By the dawn of the 18th-century, Spain had a new ruling dynasty, the Bourbons, but the pace of royal collecting and commissioning remained apace. The Prado’s large collection of Goya’s portraits — including one of King Charles IV and his family that features his already devious-looking son Fernando — remind me that the artist’s canny ability to reveal a subject’s hapless or sinister character speaks across the centuries.
Before heading to the third floor to delight in the frolic of Goya’s tapestry cartoons, I got a whiff of fresh coffee and, sensing I’d cut myself calorically short with that wee omelet for lunch, I followed my nose into the tiny new Café Jonicos and cookie shop tucked behind the central gallery. Sipping and chewing in surprising proximity to Rubens’s “Three Graces,” I mused on how much had changed since I had arrived in Madrid, when the Prado was among the most old-school of the world’s big-name museums, with surprisingly limited weekend and holiday hours, endless lines and a lackluster shop and cafe. Today, it’s a model of accessibility, open a minimum of nine hours a day (two of them with free admission), online ticket sales, hands-on exhibitions for the vision-impaired, a guide for the L.G.B.T. community, free online courses available to anyone, and now a coffee and cookie bar.

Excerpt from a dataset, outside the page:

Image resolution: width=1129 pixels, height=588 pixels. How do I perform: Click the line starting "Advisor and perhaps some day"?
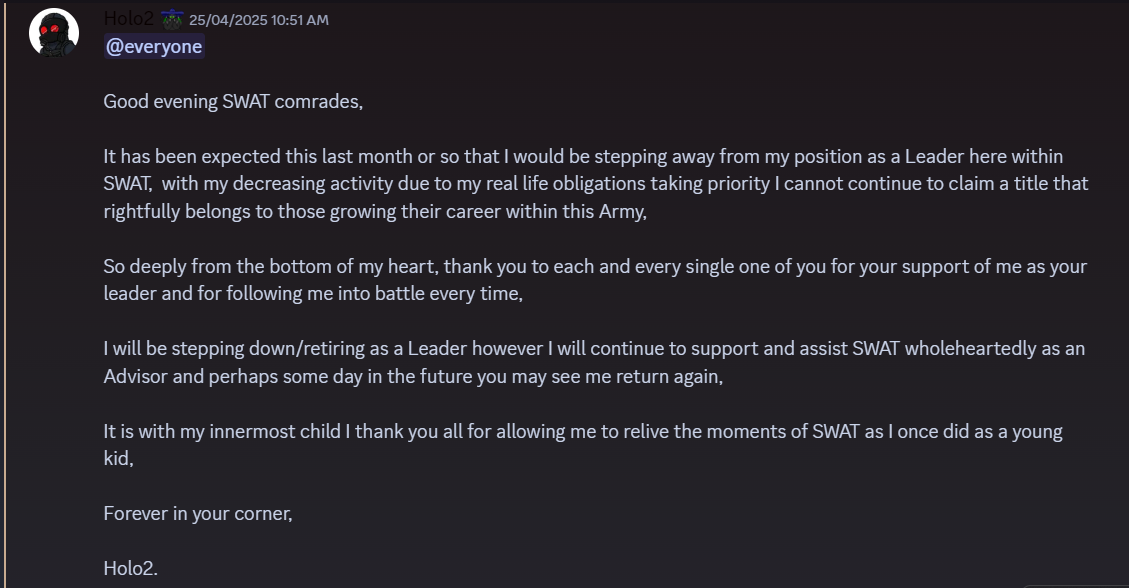click(412, 377)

More impressive still is what’s grown up around it — not just in my time, but in the 200 years since it was founded. Once on the edge of the city, the Prado, which means ‘meadow,’ is now the heart of one of the world’s most vibrant and diverse art districts — with the Reina Sofia Museum, the Thyssen-Bornemisza Museum, the Royal Botanical Garden, National Museum of Decorative Arts and the CaixaForum Madrid art space, not to mention the extraordinary Naval Museum, literally steps away. And at least 100 galleries, design and antiques shops line the surrounding streets. While no one needs to spend seven hours in one building, it would be easy to spend several days indulging in art appreciation in the neighborhood.

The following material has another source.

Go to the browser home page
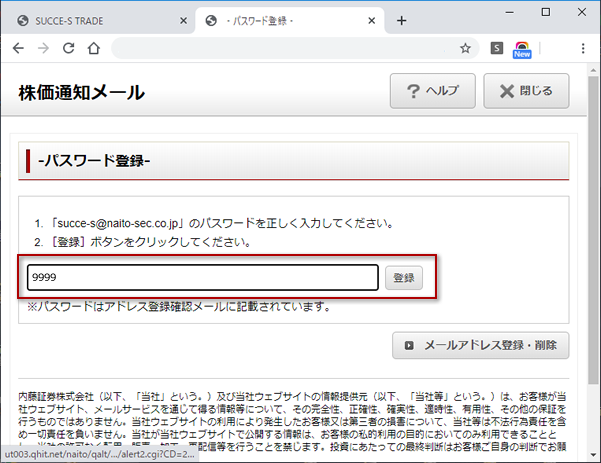Screen dimensions: 601x463 (x=93, y=48)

After nearly 12,000 steps (about six miles), my final stop was a new, almost vault-like gallery tucked under the eaves in the North Tower, showcasing one final surprise: a collection of nearly 150 exquisite hardstone-and-rock-crystal goblets, platters and other objects adorned with gold and silver and known as the Dauphin’s Treasure.
Maybe I was delirious at this point, but these stunning and delicate objects displayed next to the extraordinary padded leather cases that perfectly mimic the shape of the objects they carry — and are also centuries old — provide a fitting metaphor for the Prado itself: artistic perfection inside and out.
Andrew Ferren, a Madrid-based freelance writer, is a frequent contributor to the Travel section.